This repository contains the code and dataset for the paper Prompting with Pseudo-Code Instructions published at EMNLP 2023 main track.
Authors:
- Mayank Mishra
- Prince Kumar
- Riyaz Bhat
- Rudra Murthy V
- Danish Contractor
- Srikanth Tamilselvam
The dataset consists of human-created instructions in pseudo-code for various tasks provided in the original Super-Natural Instructions dataset. Our instructions are present in instructions/ folder.
from code_instruct import CodeInstructionsDataset, ExampleType
from transformers import AutoTokenizer
tokenizer = AutoTokenizer.from_pretrained("bigscience/bloom-3b")
# load dataset
dataset = CodeInstructionsDataset("all", num_shots=2, multilingual=False)
# datapoint is a class which can be converted into any of the supported ExampleType defined in code_instruct/data.py
# Supported ExampleType (s) are:
# CODE_INSTRUCTIONS
# CODE_INSTRUCTIONS_WITHOUT_DOCSTRING
# FUNCTION_DEFINITION
# NATURAL_INSTRUCTIONS
# NATURAL_INSTRUCTIONS_WITH_DOCSTRING
# NO_INSTRUCTION_CODE_EXAMPLES
# NO_INSTRUCTION_NATURAL_EXAMPLES
# NO_INSTRUCTION_GENERIC_FUNCTION_CALL
for datapoint in dataset:
example = datapoint.get_example(ExampleType.CODE_INSTRUCTIONS, eos_token=tokenizer.eos_token)
input, gt_outputs = example
print(input)
print(gt_outputs)
Note: For the paper, we use code_isntruct/inference.py which runs inference on the task examples given in ids/sample_ids-1000.txt. You can launch this using the following command:
make inference model_name=bigscience/bloom-3b model_class=AutoModelForCausalLM example_type=code_instructions num_shots=2 output_file=output.jsonl sample_ids_file=ids/sample_ids-1000.txt
To contribute tasks to this dataset, please read the following guidelines:
def count_noun_verbs(sentence: str, pos_tag: str) -> int:
"""
Count the number of nouns/verbs in the given sentence
If the instruction is to count the number of nouns then return the number of nouns in the sentence
If the instruction is to count the number of verbs then return the number of verbs in the sentence
Ignore the instruction part while counting for frequency
Parameters:
sentence (str): An English Sentence
pos_tag (str): the target POS category, either nouns or verbs
Returns:
int: Count of nouns or verbs
"""
return count_of_pos_tags(sentence, pos_tag)
# program
{
"method": "count_noun_verbs",
"arguments": {"sentence": "str", "pos_tag": "str"},
"return": "int",
"execute": "count_noun_verbs(sentence, pos_tag)",
}
# preprocessor
def preprocess(input: str):
sentence = input.split("Sentence: '")[1].split("'. Count")[0]

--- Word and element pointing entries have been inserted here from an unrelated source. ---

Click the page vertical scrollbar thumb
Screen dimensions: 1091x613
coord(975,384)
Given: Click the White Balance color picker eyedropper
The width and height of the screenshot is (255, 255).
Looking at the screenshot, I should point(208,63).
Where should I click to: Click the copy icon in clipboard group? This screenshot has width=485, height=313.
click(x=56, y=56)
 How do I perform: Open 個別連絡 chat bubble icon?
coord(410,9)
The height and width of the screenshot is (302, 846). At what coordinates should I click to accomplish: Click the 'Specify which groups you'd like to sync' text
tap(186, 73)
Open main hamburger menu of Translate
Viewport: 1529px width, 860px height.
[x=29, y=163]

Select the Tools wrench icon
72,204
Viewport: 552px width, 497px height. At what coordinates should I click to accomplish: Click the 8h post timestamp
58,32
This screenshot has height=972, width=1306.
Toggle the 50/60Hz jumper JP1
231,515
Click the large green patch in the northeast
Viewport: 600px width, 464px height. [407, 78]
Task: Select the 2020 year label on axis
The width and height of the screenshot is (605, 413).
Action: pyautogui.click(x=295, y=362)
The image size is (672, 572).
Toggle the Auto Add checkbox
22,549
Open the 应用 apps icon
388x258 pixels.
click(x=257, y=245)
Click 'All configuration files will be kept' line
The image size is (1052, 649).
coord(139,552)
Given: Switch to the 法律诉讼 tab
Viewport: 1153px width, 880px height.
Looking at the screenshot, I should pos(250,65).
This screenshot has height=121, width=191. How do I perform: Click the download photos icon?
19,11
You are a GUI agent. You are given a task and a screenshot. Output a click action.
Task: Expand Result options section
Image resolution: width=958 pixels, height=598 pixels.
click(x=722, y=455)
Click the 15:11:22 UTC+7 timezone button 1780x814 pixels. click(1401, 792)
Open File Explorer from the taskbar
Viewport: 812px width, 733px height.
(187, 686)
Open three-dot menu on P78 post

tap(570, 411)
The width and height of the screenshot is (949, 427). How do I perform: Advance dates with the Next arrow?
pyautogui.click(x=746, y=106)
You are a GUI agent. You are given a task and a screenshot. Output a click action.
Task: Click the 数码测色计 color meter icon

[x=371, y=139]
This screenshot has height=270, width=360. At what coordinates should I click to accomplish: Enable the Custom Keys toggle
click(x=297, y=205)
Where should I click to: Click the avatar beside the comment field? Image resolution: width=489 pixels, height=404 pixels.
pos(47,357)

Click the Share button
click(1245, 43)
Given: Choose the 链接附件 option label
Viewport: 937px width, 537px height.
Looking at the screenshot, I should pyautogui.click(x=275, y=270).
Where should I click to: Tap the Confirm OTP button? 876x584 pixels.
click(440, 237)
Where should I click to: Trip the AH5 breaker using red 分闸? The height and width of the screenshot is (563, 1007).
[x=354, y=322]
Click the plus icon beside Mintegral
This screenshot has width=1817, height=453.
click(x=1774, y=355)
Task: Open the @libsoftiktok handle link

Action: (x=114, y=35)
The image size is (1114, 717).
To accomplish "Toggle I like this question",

pos_tag = input.split("Count the number of ")[1].split(" in this sentence.")[0]
return sentence, pos_tag
- The pseudocode should look mostly like python.
- The functions should be strongly typed. If the function doesn't return anything, type =
None
. If the return type can be anything depending on what happens inside, type =Any
. Please be careful with lowercase/uppercase. - Try to keep a blank line between functions.
- Avoid declaring global variables whenever possible and pass them as arguments to a method.
- Avoid using classes, enums etc if possible. Keep the instructions as functions as much as possible. For some tasks, this might not be possible and in such cases you can uses classes/enums sparingly.
- Create a python file for the task with task number as the file-name
- Please specify the comment
program
on how to execute the method. This template will be used to create 0-shot or potentially few-shot examples. There should be a singular point of entry (function) for the pseudo-code program. - Note, not all functions require definition. If the task is
non-atomic
, you can assume availability of basic functions and don't need to define stuff likeconcat_str
,search
etc and can simply call these funcations. - All function names should be descriptive. For example, in the following we prefer the first function name as opposed to the second. But keep in mind that the functions name are not too long.
generate_event_duration_question_from_sentence(event, sentence)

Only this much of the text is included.